Professionalism is a perplexing concept, particularly because it's so difficult to define. The modern workforce has evolved so that a large number of companies have become far more liberal in establishing company rules.

Unfortunately, just as many organizations maintain a conservative stance when it comes to creating office policies.

While it makes sense to preserve certain practices, even when they originated decades ago, it's time for all companies to embrace a more progressive shift when it comes to dress codes.

Personally, it's always baffled me that managers deem it reasonable to determine an individual's professional worth based on his or her appearance.

You've heard it before. It's impossible to find a job with that many visible tattoos. You should really take your nose ring out before going on that interview. And don't you ever wear jeans to work - unless it's Friday. It's acceptable on Friday.

Most of us nod and accept these statements as gospel. But when you really give these sentiments some thought, it seems obvious that they're ridiculous.

If you excel at every project you're handed, why should it matter what sort of pants you're wearing? How does your decision to have art on your body affect your workflow?

The honest answer is that it doesn't.

As a society, we've crafted a model of what an ideal employee should look like. We claim that this profile is a step to being successful, but there's no reason that any of these things should equate success in our careers.

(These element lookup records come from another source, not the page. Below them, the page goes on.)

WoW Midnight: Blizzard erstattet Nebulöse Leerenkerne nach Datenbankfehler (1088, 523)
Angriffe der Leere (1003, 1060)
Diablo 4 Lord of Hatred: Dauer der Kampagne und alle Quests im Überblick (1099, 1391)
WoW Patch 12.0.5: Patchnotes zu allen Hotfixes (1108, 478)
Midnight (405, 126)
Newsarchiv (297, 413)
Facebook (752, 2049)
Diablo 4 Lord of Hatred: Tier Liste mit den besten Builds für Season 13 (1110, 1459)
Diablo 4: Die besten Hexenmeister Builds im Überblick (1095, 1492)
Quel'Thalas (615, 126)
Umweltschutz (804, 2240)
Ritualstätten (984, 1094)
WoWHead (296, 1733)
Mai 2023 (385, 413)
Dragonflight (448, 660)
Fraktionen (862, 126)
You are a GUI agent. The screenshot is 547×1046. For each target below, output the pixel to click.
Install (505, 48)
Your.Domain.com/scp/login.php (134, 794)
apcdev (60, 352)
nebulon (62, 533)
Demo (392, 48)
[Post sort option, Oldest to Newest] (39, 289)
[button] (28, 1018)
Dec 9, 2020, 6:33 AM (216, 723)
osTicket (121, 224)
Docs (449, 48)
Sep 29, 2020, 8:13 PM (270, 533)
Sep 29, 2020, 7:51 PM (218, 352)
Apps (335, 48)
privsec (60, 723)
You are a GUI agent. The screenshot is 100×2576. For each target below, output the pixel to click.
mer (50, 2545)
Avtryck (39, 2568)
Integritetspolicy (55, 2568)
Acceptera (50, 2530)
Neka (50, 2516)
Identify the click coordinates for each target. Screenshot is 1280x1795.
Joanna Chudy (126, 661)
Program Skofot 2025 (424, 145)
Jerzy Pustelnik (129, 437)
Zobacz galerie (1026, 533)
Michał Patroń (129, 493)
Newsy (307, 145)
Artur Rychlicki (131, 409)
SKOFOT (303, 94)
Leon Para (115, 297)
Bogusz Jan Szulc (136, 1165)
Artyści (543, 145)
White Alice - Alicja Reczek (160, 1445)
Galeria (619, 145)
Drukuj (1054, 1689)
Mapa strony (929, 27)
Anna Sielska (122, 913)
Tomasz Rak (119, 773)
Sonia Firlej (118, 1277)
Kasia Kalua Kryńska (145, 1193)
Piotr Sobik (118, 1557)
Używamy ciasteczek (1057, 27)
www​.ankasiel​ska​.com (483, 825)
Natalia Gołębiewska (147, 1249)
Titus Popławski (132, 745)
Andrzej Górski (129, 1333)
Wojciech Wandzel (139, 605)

In reality, someone put these policies in place because it was what they preferred.

And bosses continue to perpetuate them because they benefit them. Dress codes encourage obedience and conformity, two valuable qualities from a management perspective.

From the employee perspective, however, they just seem like a pointless nuisance. Most of them can't even identify one positive aspect of having strict dress codes.

In fact, a OnePoll survey of 2,000 adults from the UK shows that many employees are willing to quit their jobs over inflexible dress policies. They prefer more "relaxed" standards when it comes to office guidelines, and they certainly don't appreciate being told what to do with the hair on their heads or faces.

Similarly, a Los Angeles Times survey reveals that 58 percent of individuals questioned prefer a casual dress code to a formal one.

With results like these, it seems clear that employees desire the freedom to look the way they want at work — without inviting harsh criticism from management.

And if we're honest, companies absolutely should grant their workers that freedom.

It goes against every old-school management strategy in the book but allowing employee-driven policies in the workplace benefits companies in the end.

After all, increasing numbers of surveys and studies report that happier employees tend to be more productive, more dedicated to their work and more likely to stay with an organization for an extended period of time.

I mean, studies or no, this is really just basic human nature. If you value your staff for what they bring to the table, instead of what they look like, they're bound to show you gratitude and respect. And believe it or not, those things will get managers far better results than conformity and obedience.

So let's do away with the medieval dress policies. We'll all be happier (and comfier) for it.